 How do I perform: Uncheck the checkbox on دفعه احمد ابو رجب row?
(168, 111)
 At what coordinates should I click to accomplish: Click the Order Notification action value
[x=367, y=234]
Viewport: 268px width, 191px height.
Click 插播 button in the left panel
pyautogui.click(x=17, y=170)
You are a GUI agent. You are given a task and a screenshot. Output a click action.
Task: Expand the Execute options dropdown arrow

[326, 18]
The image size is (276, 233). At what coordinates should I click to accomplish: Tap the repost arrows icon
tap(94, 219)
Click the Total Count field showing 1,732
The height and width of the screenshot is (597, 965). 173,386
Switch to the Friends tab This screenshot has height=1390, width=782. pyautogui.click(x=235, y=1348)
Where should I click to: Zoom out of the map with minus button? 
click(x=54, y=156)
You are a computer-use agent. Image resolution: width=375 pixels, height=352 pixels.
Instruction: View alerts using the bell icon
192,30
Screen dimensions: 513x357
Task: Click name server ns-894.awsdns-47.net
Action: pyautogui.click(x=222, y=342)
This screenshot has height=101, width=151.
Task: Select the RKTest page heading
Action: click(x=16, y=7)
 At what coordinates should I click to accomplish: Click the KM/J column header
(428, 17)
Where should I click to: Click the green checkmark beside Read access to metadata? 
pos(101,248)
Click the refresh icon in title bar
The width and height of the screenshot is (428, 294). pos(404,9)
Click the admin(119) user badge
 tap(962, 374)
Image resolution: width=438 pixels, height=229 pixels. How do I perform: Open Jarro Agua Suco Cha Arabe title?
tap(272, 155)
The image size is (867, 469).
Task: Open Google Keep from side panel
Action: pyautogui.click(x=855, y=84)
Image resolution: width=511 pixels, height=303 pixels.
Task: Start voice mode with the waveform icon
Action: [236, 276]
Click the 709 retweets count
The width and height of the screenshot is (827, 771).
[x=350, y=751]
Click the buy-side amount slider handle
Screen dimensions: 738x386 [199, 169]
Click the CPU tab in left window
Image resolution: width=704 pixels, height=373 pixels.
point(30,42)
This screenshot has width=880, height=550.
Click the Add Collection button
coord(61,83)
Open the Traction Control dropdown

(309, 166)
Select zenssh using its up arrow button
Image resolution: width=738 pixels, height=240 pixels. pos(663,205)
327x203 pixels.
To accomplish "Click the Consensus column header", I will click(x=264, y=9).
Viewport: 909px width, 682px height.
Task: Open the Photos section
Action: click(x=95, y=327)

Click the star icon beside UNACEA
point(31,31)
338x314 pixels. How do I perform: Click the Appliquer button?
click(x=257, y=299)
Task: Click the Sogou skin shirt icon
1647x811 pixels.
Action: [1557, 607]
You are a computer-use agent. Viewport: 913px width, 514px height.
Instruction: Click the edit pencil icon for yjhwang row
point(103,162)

*****

Required work =>
Scan the entries above, and wherever a line holds the string "computer", copy it.

Reply to the exercise =>
You are a computer-use agent. Image resolution: width=375 pixels, height=352 pixels.
You are a computer-use agent. Viewport: 913px width, 514px height.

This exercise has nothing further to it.